--- SUPPLIED MATERIAL ---
—————
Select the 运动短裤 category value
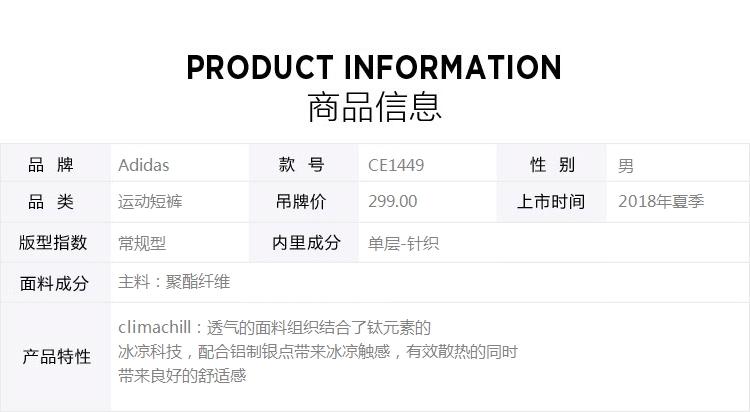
—————
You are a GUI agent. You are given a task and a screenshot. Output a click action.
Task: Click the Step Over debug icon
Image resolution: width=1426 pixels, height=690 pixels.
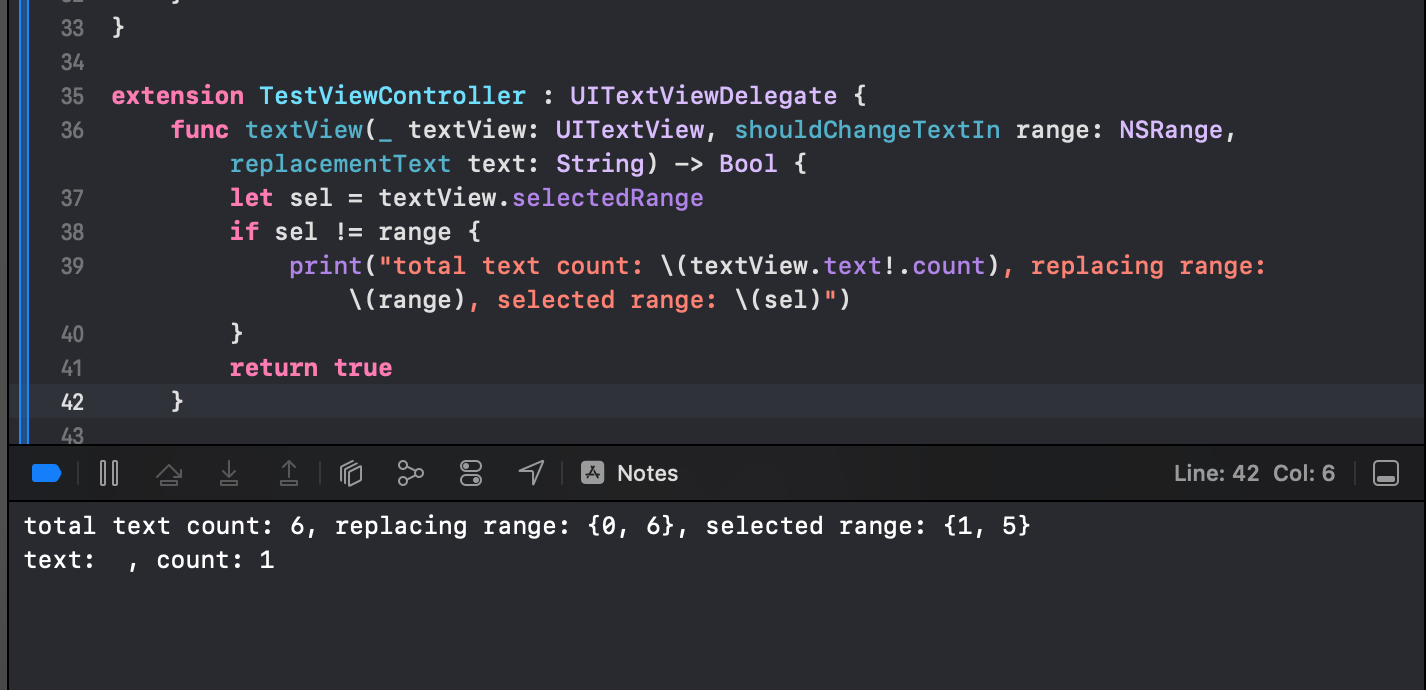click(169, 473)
—————
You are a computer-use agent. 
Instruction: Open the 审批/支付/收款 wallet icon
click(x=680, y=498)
—————
--- THE TASK ---
Reproduce the lines verbatim, everything from the one containing "You are a computer-use agent." down to the one containing "click(x=680, y=498)", both included.

--- TASK ANSWER ---
You are a computer-use agent. 
Instruction: Open the 审批/支付/收款 wallet icon
click(x=680, y=498)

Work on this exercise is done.